Section 3.05 Repurchase Limitations.
The Originator and Depositor agree that the Originator and any Affiliate of the Originator may repurchase any Assigned Assets only from the Depositor in the case of (a) an Optional Sale or (b) a repurchase or retransfer of any Assigned Assets pursuant to Section 3.01 , Section 3.02 or Section 3.04.
ARTICLE IV
ORIGINATOR COVENANTS
Section 4.01 Covenants of the Originator. The Originator hereby covenants that except for the sales hereunder, the Originator will not sell, pledge, assign or transfer to any other Person, or grant, create, incur, assume or suffer to exist any lien on, any Assigned Asset or any interest therein; and the Originator will defend the right, title and interest of the Issuer, as assignee of the Depositor, in, to and under the Assigned Assets against all claims of third parties claiming through or under the Originator.

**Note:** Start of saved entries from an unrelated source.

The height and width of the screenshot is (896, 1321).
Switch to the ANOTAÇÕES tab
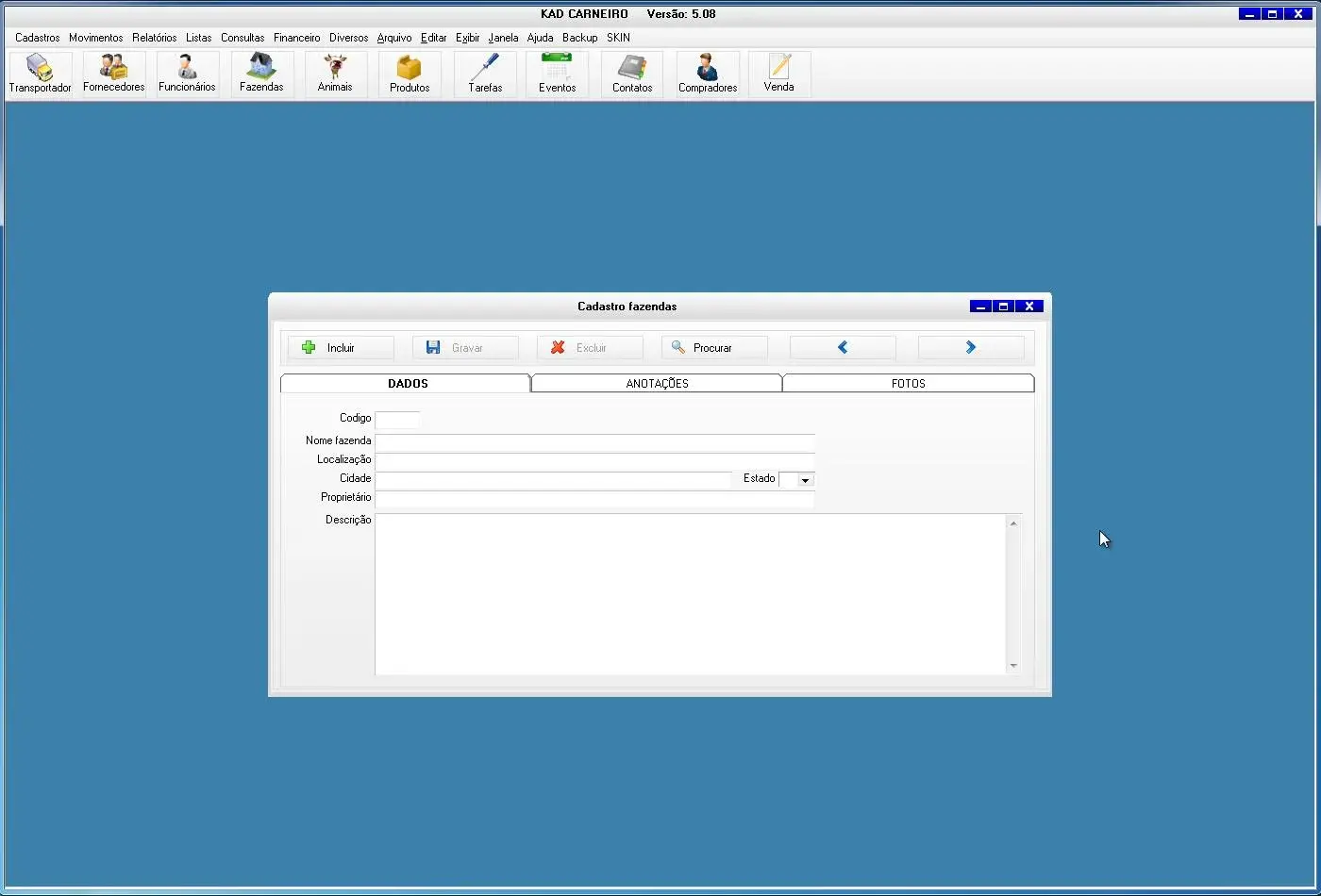[x=657, y=384]
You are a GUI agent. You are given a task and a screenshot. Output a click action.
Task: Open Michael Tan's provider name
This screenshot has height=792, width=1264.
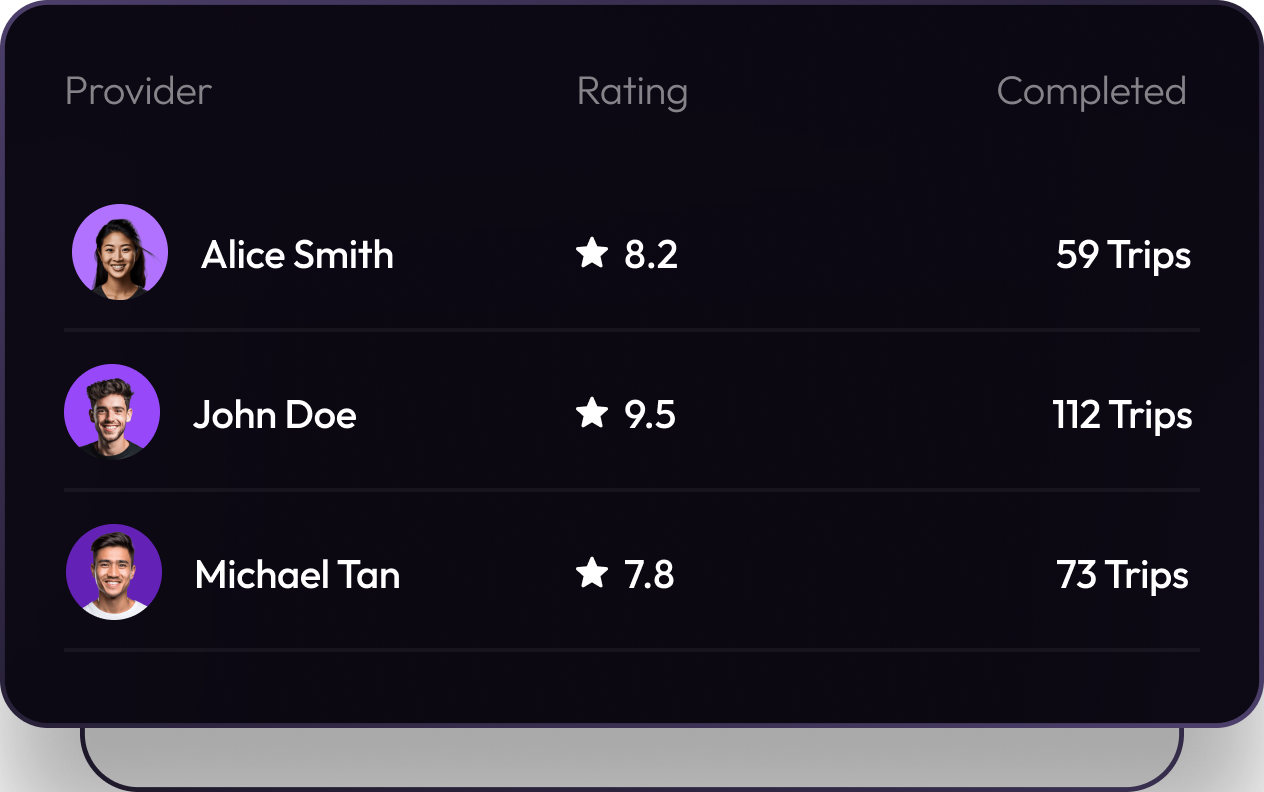click(297, 575)
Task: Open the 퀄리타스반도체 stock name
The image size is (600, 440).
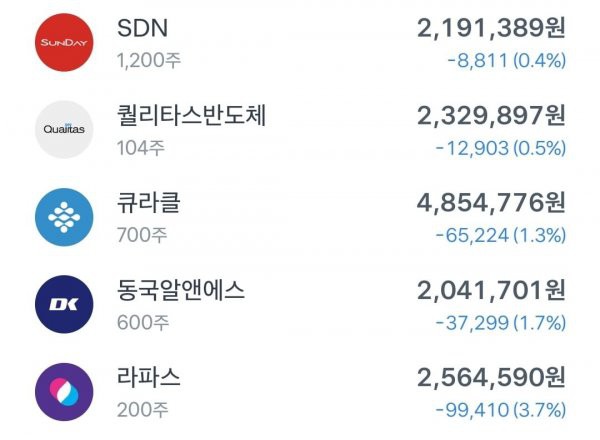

Whenever and so often as reasonably requested by the Depositor or the Initial Noteholder, the Originator promptly will execute and deliver or cause to be executed and delivered all such other and further instruments, documents, or assurances, and promptly do or cause to be done all such other things, as may be necessary and reasonably required to vest more fully in the requesting party all rights, interests, powers, benefits, privileges and advantages conferred or intended to be conferred upon it by this Agreement.
ARTICLE V
TERMINATION
Section 5.01 Termination. The respective obligations and responsibilities of the Originator and the Depositor created hereby shall terminate upon the Termination Date.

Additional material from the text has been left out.